▶ [WPISY Z DANYMI]:
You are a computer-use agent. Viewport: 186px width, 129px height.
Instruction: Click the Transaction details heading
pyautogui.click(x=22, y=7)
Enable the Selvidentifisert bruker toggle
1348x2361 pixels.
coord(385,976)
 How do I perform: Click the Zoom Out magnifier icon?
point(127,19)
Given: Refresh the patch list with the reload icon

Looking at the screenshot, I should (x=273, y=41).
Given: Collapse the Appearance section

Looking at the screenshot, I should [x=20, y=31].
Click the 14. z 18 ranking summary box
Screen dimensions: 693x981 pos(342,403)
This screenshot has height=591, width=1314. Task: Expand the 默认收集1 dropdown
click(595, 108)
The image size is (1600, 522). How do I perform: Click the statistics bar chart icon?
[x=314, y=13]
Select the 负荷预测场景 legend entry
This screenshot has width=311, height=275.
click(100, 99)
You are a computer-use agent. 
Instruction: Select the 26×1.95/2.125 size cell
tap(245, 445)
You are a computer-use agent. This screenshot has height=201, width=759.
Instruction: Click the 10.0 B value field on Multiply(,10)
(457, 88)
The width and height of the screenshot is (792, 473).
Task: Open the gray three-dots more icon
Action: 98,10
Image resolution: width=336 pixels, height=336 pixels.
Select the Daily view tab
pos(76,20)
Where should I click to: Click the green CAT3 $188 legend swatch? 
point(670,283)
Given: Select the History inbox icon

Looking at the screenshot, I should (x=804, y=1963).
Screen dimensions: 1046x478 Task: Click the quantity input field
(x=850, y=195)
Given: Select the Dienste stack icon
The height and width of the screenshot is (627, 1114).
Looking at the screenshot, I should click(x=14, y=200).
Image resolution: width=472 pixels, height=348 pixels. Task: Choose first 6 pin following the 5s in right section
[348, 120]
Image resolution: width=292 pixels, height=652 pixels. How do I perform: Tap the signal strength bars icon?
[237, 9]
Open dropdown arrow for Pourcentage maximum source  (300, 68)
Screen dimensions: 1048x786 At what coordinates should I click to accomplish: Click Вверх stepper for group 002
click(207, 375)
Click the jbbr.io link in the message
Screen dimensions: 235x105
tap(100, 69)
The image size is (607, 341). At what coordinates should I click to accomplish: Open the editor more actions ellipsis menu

▶ [TWOJE ZADANIE]:
Przepisz wszystkie powyższe wpisy, zastępując każde wystąpienie „computer-use agent” frazą „screen-control agent”. Pozostałą treść zachowaj bez zmian.

▶ [PEŁNA ODPOWIEDŹ]:
You are a screen-control agent. Viewport: 186px width, 129px height.
Instruction: Click the Transaction details heading
pyautogui.click(x=22, y=7)
Enable the Selvidentifisert bruker toggle
1348x2361 pixels.
coord(385,976)
 How do I perform: Click the Zoom Out magnifier icon?
point(127,19)
Given: Refresh the patch list with the reload icon

Looking at the screenshot, I should (x=273, y=41).
Given: Collapse the Appearance section

Looking at the screenshot, I should [x=20, y=31].
Click the 14. z 18 ranking summary box
Screen dimensions: 693x981 pos(342,403)
This screenshot has height=591, width=1314. Task: Expand the 默认收集1 dropdown
click(595, 108)
The image size is (1600, 522). How do I perform: Click the statistics bar chart icon?
[x=314, y=13]
Select the 负荷预测场景 legend entry
This screenshot has width=311, height=275.
click(100, 99)
You are a screen-control agent. 
Instruction: Select the 26×1.95/2.125 size cell
tap(245, 445)
You are a screen-control agent. This screenshot has height=201, width=759.
Instruction: Click the 10.0 B value field on Multiply(,10)
(457, 88)
The width and height of the screenshot is (792, 473).
Task: Open the gray three-dots more icon
Action: 98,10
Image resolution: width=336 pixels, height=336 pixels.
Select the Daily view tab
pos(76,20)
Where should I click to: Click the green CAT3 $188 legend swatch? 
point(670,283)
Given: Select the History inbox icon

Looking at the screenshot, I should (x=804, y=1963).
Screen dimensions: 1046x478 Task: Click the quantity input field
(x=850, y=195)
Given: Select the Dienste stack icon
The height and width of the screenshot is (627, 1114).
Looking at the screenshot, I should click(x=14, y=200).
Image resolution: width=472 pixels, height=348 pixels. Task: Choose first 6 pin following the 5s in right section
[348, 120]
Image resolution: width=292 pixels, height=652 pixels. How do I perform: Tap the signal strength bars icon?
[237, 9]
Open dropdown arrow for Pourcentage maximum source  (300, 68)
Screen dimensions: 1048x786 At what coordinates should I click to accomplish: Click Вверх stepper for group 002
click(207, 375)
Click the jbbr.io link in the message
Screen dimensions: 235x105
tap(100, 69)
The image size is (607, 341). At what coordinates should I click to accomplish: Open the editor more actions ellipsis menu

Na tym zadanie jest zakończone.